Science

Mark Zuckerberg Booster Seat: How Psychology Backs Sitting Tall 

Alleged not-lizard person and not-presidential hopeful Mark Zuckerberg spent five hours on Monday testifying before the Senate Commerce and Judiciary committees about a little problem he’s having with his day job. The billionaire Facebook CEO was asked by predominantly old, Facebook-illiterate people about the company’s involvement in the Cambridge Analytica scandal, Russian election interference, and how he plans to protect user’s data. During the grilling session, Zuckerberg was sitting on an extra-big cushion while still looking like the most uncomfortable person alive.

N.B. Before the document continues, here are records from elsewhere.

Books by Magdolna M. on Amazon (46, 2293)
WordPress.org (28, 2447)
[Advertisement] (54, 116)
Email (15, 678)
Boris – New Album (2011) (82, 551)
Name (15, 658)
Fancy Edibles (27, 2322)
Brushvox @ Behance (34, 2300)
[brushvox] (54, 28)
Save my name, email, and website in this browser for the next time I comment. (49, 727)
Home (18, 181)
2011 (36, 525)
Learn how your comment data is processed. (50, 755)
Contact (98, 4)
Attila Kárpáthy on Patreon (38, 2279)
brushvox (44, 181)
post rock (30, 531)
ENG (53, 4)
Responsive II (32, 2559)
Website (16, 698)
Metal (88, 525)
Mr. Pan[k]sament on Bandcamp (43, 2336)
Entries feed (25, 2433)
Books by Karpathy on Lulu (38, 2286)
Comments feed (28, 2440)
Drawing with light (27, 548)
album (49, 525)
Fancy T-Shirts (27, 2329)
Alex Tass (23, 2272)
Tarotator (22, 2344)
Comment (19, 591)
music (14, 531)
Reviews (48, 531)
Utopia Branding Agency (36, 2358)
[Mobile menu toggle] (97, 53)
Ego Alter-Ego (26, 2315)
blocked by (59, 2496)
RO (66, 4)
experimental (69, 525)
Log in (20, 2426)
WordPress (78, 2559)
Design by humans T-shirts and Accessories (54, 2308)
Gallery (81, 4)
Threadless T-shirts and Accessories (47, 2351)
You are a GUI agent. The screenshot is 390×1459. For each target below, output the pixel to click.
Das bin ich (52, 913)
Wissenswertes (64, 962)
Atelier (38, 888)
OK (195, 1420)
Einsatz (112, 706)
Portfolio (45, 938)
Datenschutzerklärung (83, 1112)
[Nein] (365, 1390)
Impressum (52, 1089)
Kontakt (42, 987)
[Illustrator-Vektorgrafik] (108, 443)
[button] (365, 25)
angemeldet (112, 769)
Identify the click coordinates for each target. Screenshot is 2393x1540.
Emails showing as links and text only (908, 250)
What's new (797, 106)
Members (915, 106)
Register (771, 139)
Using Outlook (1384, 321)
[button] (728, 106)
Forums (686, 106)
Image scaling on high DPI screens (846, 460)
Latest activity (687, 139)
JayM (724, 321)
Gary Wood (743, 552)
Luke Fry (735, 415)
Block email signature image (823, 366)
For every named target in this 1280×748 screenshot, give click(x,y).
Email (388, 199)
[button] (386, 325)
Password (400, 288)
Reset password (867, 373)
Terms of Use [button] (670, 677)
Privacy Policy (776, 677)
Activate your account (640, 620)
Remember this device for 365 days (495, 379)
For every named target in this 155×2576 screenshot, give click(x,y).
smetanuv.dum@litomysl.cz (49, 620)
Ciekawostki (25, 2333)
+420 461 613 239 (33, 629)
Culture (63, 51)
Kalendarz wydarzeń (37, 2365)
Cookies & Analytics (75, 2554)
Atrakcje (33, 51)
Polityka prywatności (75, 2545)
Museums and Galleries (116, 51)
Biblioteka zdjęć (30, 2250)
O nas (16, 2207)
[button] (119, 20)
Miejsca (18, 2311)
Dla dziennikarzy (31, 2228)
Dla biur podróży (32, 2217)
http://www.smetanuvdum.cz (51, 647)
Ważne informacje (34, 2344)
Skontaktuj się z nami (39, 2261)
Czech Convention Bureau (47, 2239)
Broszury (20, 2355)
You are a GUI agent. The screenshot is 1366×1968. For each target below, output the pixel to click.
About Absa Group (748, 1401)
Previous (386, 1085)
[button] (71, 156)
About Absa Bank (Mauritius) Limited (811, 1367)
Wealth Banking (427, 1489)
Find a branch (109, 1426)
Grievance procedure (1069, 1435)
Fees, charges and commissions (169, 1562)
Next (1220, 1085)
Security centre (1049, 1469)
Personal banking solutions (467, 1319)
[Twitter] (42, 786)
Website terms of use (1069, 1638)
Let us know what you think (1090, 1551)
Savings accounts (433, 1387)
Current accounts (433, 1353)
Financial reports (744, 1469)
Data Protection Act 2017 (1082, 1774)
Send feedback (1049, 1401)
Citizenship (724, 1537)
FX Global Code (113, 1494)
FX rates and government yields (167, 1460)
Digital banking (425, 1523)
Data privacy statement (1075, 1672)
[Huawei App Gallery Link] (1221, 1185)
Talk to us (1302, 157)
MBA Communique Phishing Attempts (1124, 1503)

This overstuffed seat likely wasn’t there just so Zuck’s hiney could pretend it was back in Silicon Valley. Studies show that sitting tall gives you a personal boost and earns you the respect of others — you know, stuff that’s helpful when you’re explaining how your platform let 87 million people’s data get harvested by a political consulting firm.

Let’s zoom in:

There is the booster seat. Zuckerberg is 5 feet 7 inches tall, and the internet’s been speculating this cushion is about four inches tall. That makes a big difference when you’re being stared down by Senator Dianne Feinstein, because appearing tall brings you certain advantages in the world. Taller people make more money, are rated higher in work performance, and are viewed as more effective leaders. A taller stature is linked to increased social status across cultures, which researchers hypothesize has an evolutionary origin: If you were a taller caveman, you were probably better at taking down megafauna.

“When humans evolved as a species and still lived in the jungles or on the plain, they ascribed leader-like qualities to tall people because they thought they would be better able to protect them,” Timothy Judge, Ph.D., a University of Flordia management professor who studies height advantages said in a statement in 2003. “Although that was thousands of years ago, evolutionary psychologists would argue that some of those old patterns still operate in our perceptions today.”

Sitting straight in that booster seat likely gave Zuckerberg some psychological advantages as well: Certain strong body postures, or “power poses,” have been shown to boost our sense of confidence. Studies demonstrate that when a person sits with their back straight and their chest out, they report feeling more confident. Slouching, meanwhile, tends to make people doubt themselves.

Word isn’t out yet on whether Zuckerberg is using a booster again during today’s meeting with the House Energy and Commerce Committee — but if he does, it’ll probably help him even if the internet dunks on it.